## [ASSIGNED TASK A]
Translate this sentence from the RSU vesting text into Spanish: "The Performance Based RSU awards provide for “double trigger” vesting in the event of a change of control."

## [SUPPLIED TEXT]

###

BV RSUs. On the vesting date, each Executive will become vested in a number of shares of the Company’s common stock (from 0 to 200% of his BV RSU Target) based on how the Company’s cumulative growth in LTI Book Value per Share (as defined below) over a three-year performance period (from March 31, 2017 through March 31, 2020) compares to the following reference points:

  LTI Book Value per Share Growth (1) Payout Percentage(1)

(% of BV RSU Target)

≥50% 200%
40% 150%
30% 100%
20% 50%
<10%(2) 0%
  (1)   If the Company’s growth in LTI Book Value per Share falls between two referenced percentages, the payout percentage will be interpolated.
  (2)   If the Company’s growth in LTI Book Value per Share is less than 10%, the payout percentage will be 0.

The Company’s “LTI Book Value per Share” is defined as: (A) Tangible Book Value (Total Stockholders’ Equity less Goodwill and Other Intangible Assets, net) adjusted to exclude: (1) Accumulated Other Comprehensive Income; and (2) the impacts, if any, during the three-year performance period from: (i) repurchases or retirements of convertible bonds; (ii) merger and acquisition-related expenses; (iii) changes in goodwill and other intangible assets related to acquisitions or dispositions; (iv) repurchases of common shares; and (v) declared dividends on common shares; divided by (B) basic shares of common stock outstanding, as adjusted to exclude the share impact, if any, related to any of the items identified in (A) above, each applied on a consistent basis.

Provisions Generally Applicable to Performance Based RSUs. The Performance Based RSUs include a one-year, post-vesting holding period, such that the vested Performance Based RSUs will not be convertible into shares (other than shares withheld to pay taxes due at vesting) until the one-year anniversary of the vesting date of the Performance Based RSUs. However, as set forth in the applicable grant instrument, the post-vesting holding period will not apply in certain circumstances, such as the Executive's death or disability during employment, the occurrence of a change of control after the end of the performance period, or certain terminations of employment in the event of a change of control before the end of the performance period.

The Performance Based RSU awards provide for “double trigger” vesting in the event of a change of control. In the event of a change of control of the Company before the end of the three-year performance period, the Performance Based RSUs will vest at target at the end of the three-year performance period on May 10, 2020, provided that the Executive remains employed by the Company through such date. However, if the Executive’s employment is terminated by the Company without “cause,” or the Executive terminates employment for “good reason” (as those terms are defined in the grant instrument), in each case within 90 days before or one year after a change of control, the Performance Based RSUs will become fully vested at target upon such termination (or the date of the change of control, if later).

###

(Saved entries)
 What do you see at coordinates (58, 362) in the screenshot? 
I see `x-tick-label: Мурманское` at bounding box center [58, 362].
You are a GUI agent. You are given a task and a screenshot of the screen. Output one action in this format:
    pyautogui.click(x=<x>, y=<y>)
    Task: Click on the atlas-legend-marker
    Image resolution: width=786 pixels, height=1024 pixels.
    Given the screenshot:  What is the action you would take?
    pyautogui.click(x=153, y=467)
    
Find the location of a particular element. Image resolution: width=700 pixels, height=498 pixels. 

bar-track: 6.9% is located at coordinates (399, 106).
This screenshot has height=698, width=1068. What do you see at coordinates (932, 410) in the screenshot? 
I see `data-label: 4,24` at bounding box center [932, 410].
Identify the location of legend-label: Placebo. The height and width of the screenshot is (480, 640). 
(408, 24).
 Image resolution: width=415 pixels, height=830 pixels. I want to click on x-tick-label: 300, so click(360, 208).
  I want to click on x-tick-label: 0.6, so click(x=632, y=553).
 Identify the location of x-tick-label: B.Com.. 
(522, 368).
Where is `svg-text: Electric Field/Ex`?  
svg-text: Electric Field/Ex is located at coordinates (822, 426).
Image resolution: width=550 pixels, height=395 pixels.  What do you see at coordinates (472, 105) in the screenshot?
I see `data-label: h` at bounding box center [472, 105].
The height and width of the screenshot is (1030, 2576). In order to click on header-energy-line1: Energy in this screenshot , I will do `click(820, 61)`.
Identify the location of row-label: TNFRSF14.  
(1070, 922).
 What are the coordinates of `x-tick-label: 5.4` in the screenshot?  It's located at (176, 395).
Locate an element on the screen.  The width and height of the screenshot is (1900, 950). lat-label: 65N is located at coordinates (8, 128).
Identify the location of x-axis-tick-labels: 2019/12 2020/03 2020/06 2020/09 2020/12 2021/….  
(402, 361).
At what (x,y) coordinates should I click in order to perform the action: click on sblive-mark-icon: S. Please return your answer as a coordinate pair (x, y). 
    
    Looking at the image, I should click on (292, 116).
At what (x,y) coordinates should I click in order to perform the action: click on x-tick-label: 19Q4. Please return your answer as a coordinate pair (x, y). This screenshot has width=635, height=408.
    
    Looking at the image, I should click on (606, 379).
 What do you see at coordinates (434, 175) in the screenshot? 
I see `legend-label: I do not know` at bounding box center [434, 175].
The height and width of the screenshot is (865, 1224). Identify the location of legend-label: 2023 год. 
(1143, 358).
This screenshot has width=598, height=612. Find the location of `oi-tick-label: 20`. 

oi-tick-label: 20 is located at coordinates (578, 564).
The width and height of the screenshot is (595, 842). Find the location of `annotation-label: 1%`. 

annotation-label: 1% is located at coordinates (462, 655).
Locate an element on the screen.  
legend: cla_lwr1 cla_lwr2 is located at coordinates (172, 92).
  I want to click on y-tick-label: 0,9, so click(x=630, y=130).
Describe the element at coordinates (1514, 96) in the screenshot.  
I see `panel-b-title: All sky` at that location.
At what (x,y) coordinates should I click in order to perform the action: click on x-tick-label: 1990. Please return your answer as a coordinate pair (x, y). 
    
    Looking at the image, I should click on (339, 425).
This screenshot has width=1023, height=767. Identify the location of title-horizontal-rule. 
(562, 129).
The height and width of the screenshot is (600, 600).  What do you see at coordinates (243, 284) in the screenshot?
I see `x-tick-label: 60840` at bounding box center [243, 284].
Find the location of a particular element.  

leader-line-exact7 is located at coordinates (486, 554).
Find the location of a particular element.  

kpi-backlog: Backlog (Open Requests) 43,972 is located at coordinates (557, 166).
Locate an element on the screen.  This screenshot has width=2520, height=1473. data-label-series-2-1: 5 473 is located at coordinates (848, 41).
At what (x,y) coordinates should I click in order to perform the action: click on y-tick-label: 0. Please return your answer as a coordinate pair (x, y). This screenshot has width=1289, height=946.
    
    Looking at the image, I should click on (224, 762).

###

## [ASSIGNED TASK B]
Convert the saved entries, from the start through the line that contains "pyautogui.click(x=153, y=467)" (both ends included), into a Markdown table with the columns Row and Line, omitting any blank lines.

## [RESPONSE A]
Las adjudicaciones de RSU basadas en el desempeño prevén una consolidación de “doble activación” en caso de un cambio de control.

## [RESPONSE B]
| Row | Line |
|---|---|
| 1 |  What do you see at coordinates (58, 362) in the screenshot?  |
| 2 | I see `x-tick-label: Мурманское` at bounding box center [58, 362]. |
| 3 | You are a GUI agent. You are given a task and a screenshot of the screen. Output one action in this format: |
| 4 |     pyautogui.click(x=<x>, y=<y>) |
| 5 |     Task: Click on the atlas-legend-marker |
| 6 |     Image resolution: width=786 pixels, height=1024 pixels. |
| 7 |     Given the screenshot:  What is the action you would take? |
| 8 |     pyautogui.click(x=153, y=467) |